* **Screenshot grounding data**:

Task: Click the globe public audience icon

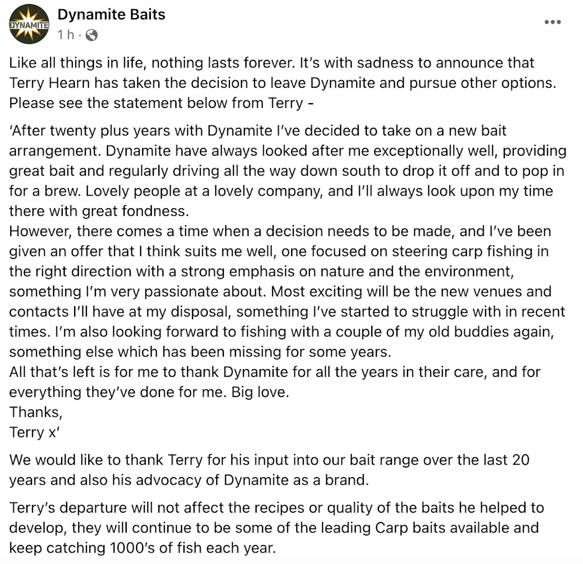Action: (x=92, y=36)
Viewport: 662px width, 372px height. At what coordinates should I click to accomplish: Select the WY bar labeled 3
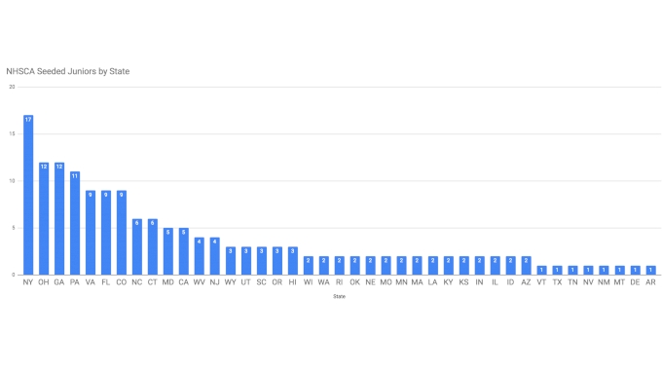pos(231,261)
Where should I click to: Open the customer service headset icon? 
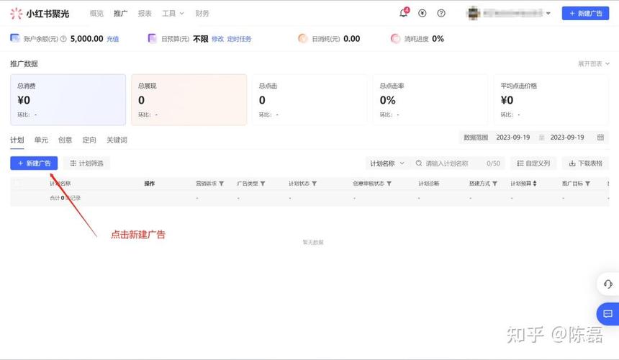[x=607, y=284]
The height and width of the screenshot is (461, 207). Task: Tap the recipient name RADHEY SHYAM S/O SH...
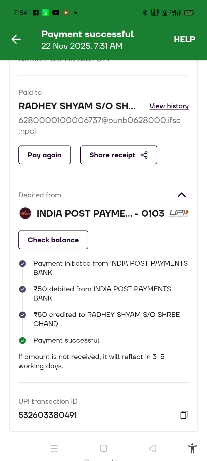(77, 106)
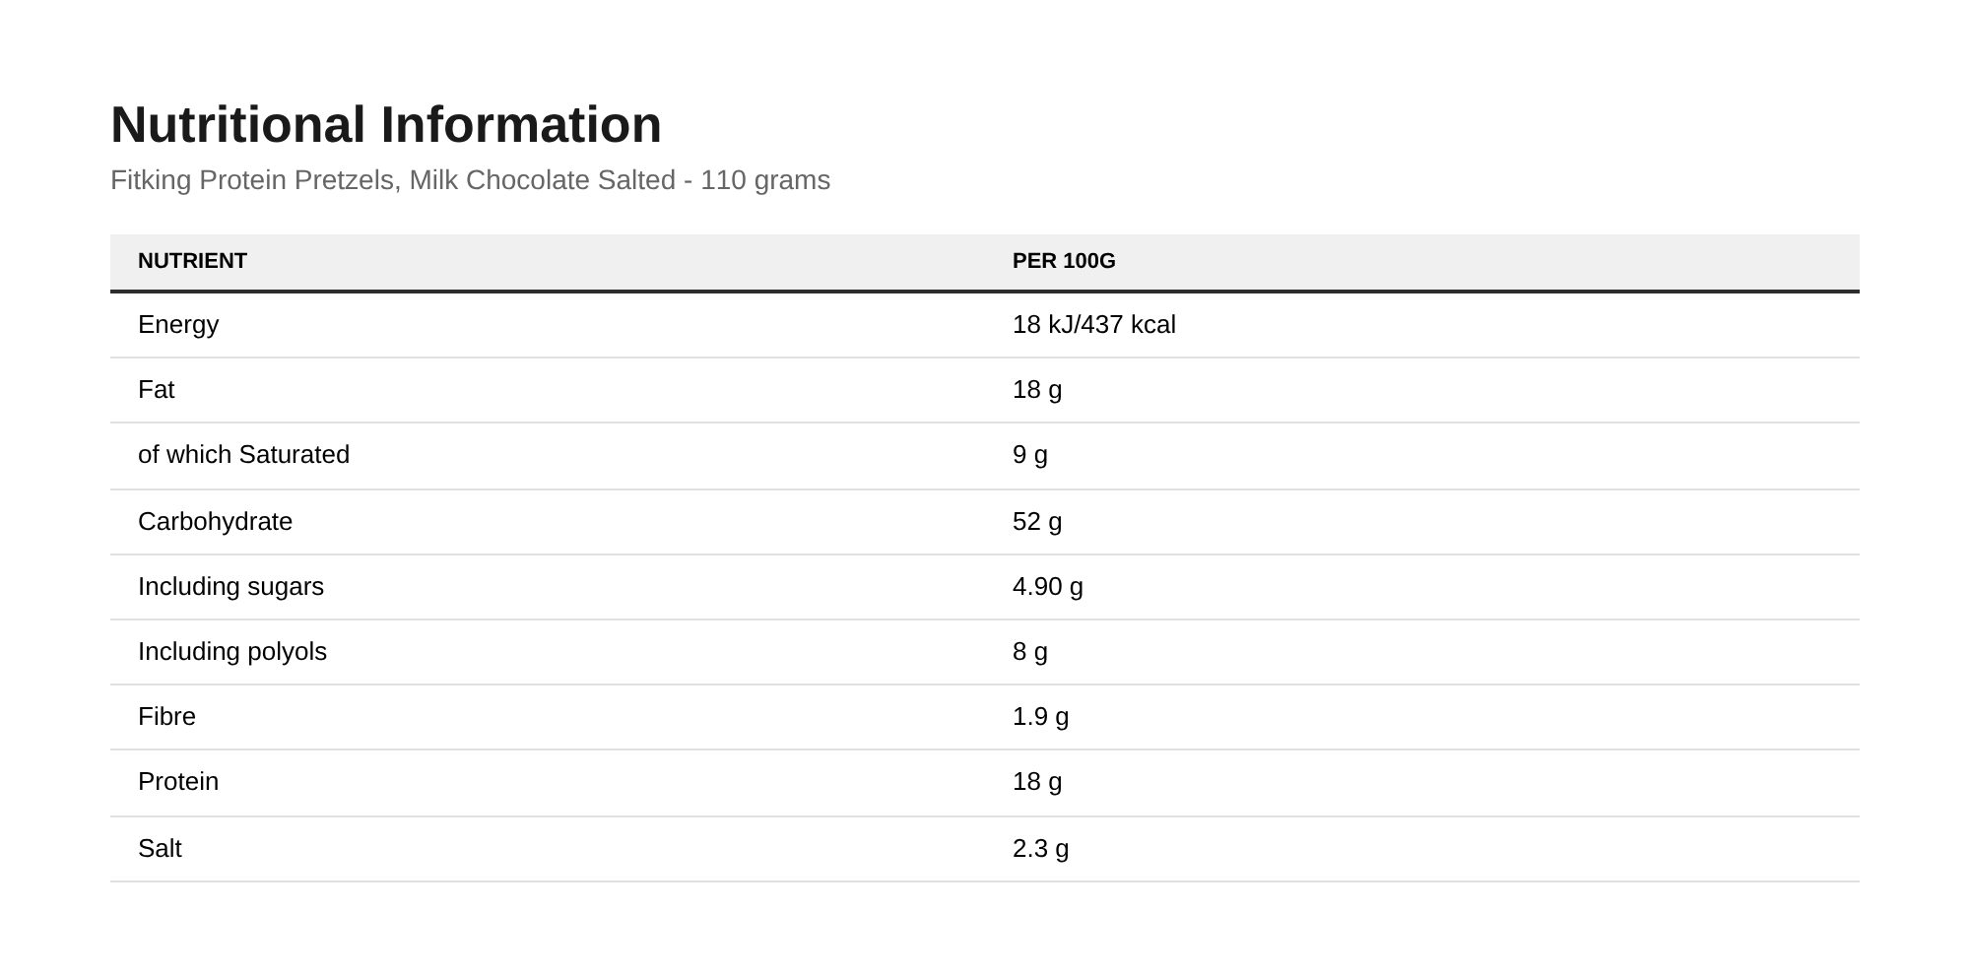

* **THE TASK**:
Return only the lines from the line containing "Viewport: 662px width, 372px" through the last line of the records above, both ends included, exactly as written, leaving pictures out.

* **OUTPUT OF THE TASK**:
Viewport: 662px width, 372px height. At what coordinates should I click to accomplish: Select the WY bar labeled 3
pos(231,261)
Where should I click to: Open the customer service headset icon? 
[x=607, y=284]
The height and width of the screenshot is (461, 207). Task: Tap the recipient name RADHEY SHYAM S/O SH...
(77, 106)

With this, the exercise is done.